SUPPLIED RECORDS –
--- START ---
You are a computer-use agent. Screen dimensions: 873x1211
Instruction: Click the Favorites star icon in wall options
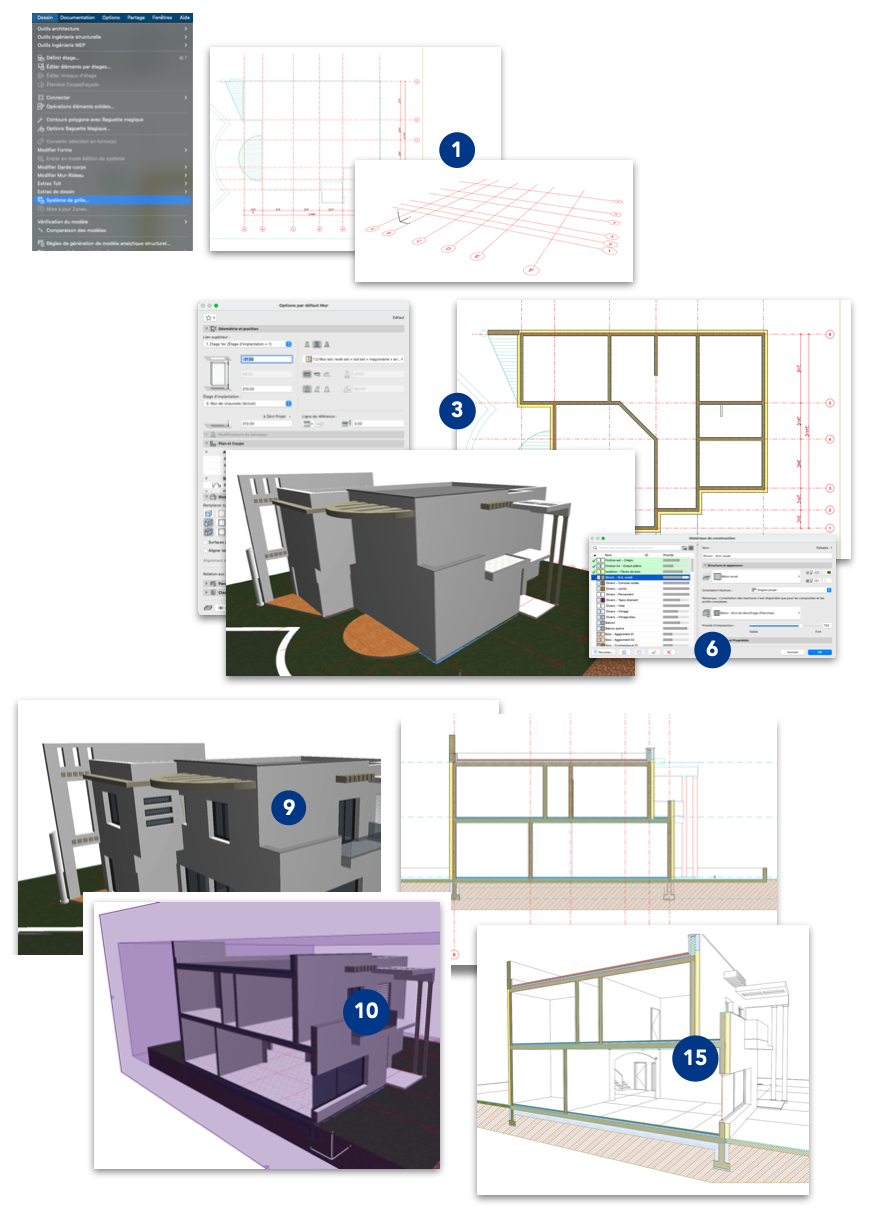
--- END ---
--- START ---
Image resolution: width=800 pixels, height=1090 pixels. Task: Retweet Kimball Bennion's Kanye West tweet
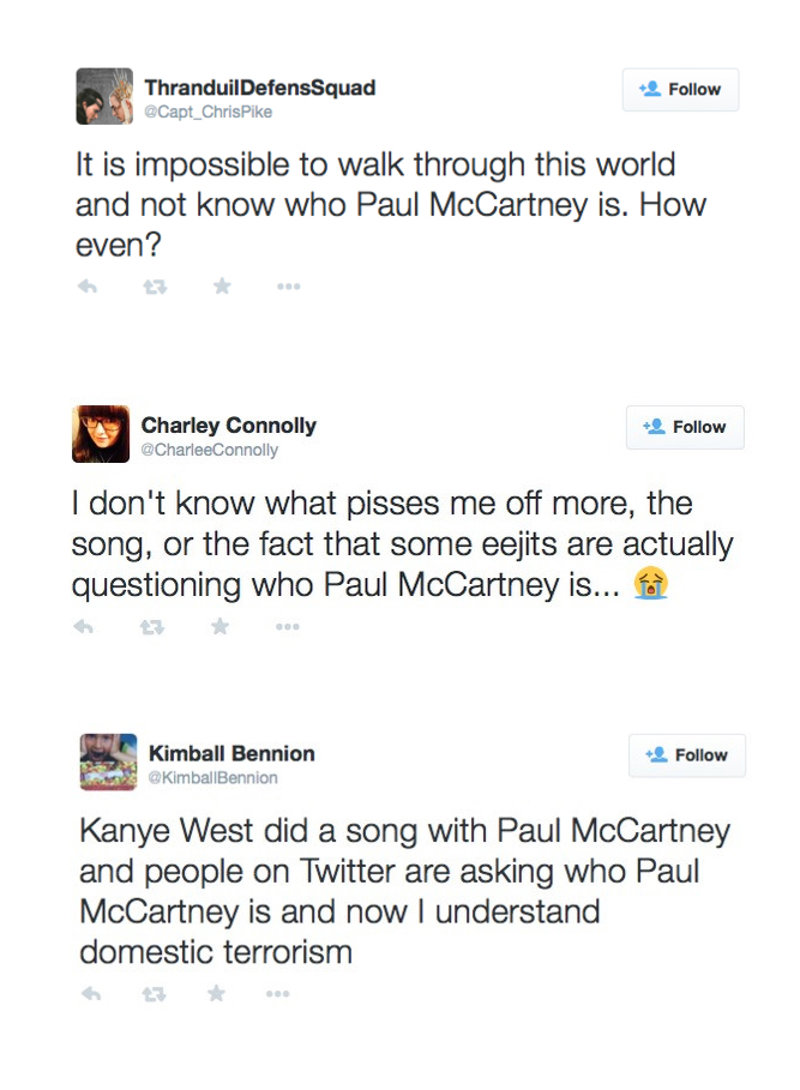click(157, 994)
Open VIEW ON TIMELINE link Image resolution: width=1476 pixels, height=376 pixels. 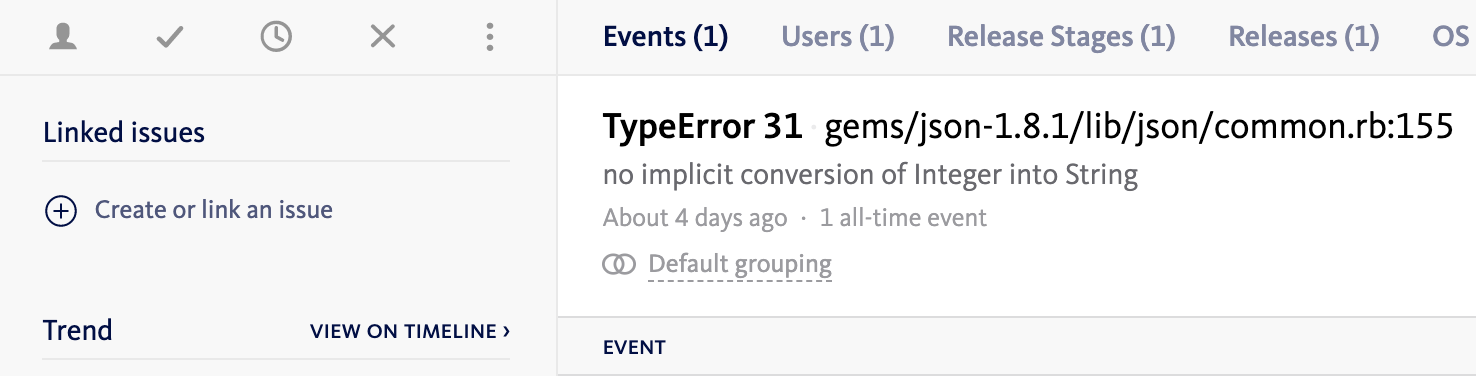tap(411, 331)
--- END ---
STATED EXERCISE – Output the rows starting with the line that contains "You are a computer-use" and continuing through the line that contains "Instruction: Click the", unchanged.

CORRECT RESULT –
You are a computer-use agent. Screen dimensions: 873x1211
Instruction: Click the Favorites star icon in wall options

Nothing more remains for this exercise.